Ten-Atom Silver Cluster Signaling and Tempering DNA Hybridization
Petty, J. T.; Sergev, O. O.; Kantor, A. G.; Rankine, I. J.; Ganguly, M.; David, F. D.; Wheeler, S. K.; Wheeler, J. F. Ten-Atom Silver Cluster Signaling and Tempering DNA Hybridization. Anal. Chem. 2015, 87(10), 5302–5309.
Silver clusters with ∼10 atoms are molecules, and specific species develop within DNA strands. These molecular metals have sparsely organized electronic states with distinctive visible and near-infrared spectra that vary with cluster size, oxidation, and shape. These small molecules also act as DNA adducts and coordinate with their DNA hosts. We investigated these characteristics using a specific cluster-DNA conjugate with the goal of developing a sensitive and selective biosensor.
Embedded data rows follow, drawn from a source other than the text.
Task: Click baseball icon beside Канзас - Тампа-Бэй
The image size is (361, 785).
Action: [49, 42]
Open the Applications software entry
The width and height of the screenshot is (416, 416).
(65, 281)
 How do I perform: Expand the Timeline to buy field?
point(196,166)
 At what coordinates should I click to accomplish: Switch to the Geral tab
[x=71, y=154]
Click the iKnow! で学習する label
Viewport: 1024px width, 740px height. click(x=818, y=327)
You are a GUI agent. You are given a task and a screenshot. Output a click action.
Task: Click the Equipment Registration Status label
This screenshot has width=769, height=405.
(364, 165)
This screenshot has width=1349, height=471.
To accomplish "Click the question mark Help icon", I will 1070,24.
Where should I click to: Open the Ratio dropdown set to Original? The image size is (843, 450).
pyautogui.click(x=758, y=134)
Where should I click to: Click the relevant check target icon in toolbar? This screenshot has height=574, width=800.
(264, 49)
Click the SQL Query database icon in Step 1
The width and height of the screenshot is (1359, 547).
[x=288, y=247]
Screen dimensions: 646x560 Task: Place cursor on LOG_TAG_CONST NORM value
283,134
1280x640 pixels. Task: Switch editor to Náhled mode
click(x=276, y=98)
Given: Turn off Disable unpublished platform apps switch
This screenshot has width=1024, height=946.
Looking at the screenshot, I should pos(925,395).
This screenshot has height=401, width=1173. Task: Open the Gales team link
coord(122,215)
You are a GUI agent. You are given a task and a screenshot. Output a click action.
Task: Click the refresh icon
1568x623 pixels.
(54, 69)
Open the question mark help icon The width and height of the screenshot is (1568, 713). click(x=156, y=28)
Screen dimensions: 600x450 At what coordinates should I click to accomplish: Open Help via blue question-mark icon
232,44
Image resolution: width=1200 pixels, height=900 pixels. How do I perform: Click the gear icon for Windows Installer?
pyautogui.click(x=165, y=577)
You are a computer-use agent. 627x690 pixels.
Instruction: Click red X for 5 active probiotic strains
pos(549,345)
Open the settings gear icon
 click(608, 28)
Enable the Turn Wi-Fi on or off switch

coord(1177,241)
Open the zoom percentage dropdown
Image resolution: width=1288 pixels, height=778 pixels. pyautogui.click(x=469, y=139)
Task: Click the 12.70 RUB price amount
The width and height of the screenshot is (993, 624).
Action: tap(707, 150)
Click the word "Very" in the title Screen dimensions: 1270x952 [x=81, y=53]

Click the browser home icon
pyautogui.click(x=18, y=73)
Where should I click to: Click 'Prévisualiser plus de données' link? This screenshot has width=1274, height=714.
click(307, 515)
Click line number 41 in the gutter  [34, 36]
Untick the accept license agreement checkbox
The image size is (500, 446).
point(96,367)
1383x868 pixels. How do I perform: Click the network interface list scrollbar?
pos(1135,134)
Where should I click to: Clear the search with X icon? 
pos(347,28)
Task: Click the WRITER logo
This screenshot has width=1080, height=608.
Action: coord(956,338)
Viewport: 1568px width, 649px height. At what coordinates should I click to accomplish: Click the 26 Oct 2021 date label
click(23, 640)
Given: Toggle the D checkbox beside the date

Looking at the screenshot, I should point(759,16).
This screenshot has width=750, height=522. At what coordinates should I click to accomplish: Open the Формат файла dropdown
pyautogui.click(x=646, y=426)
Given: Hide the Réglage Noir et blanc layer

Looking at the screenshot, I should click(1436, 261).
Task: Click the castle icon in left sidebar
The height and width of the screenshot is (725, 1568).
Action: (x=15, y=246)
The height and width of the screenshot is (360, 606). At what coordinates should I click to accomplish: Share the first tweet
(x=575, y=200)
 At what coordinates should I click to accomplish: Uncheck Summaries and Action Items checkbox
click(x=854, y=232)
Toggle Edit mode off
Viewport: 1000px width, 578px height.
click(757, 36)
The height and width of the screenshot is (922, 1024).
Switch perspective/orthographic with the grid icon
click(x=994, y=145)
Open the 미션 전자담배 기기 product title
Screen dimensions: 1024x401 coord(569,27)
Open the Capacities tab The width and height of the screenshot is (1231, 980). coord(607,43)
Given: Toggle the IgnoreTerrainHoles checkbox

The silver cluster has a single violet absorption band (λmax = 400 nm), and its single-stranded DNA host has two domains that stabilize this cluster and hybridize with target oligonucleotides. These target analytes transform the weakly emissive violet cluster to a new chromophore with blue-green absorption (λmax = 490 nm) and strong green emission (λmax = 550 nm). Our studies consider the synthesis, cluster size, and DNA structure of the precursor violet cluster-DNA complex. This species preferentially forms with relatively low amounts of Ag+, high concentrations of the oxidizing agent O2, and DNA strands with ≳20 nucleotides. The resulting aqueous and gaseous forms of this chromophore have 10 silvers that coalesce into a single cluster. This molecule is not only a chromophore but also an adduct that coordinates multiple nucleobases. Large-scale DNA conformational changes are manifested in a 20% smaller hydrodynamic radius and disrupted nucleobase stacking. Multidentate coordination also stabilizes the single-stranded DNA and thereby inhibits hybridization with target complements. These observations suggest that the silver cluster-DNA conjugate acts like a molecular beacon but is distinguished because the cluster chromophore not only sensitively signals target analytes but also stringently discriminates against analogous competing analytes.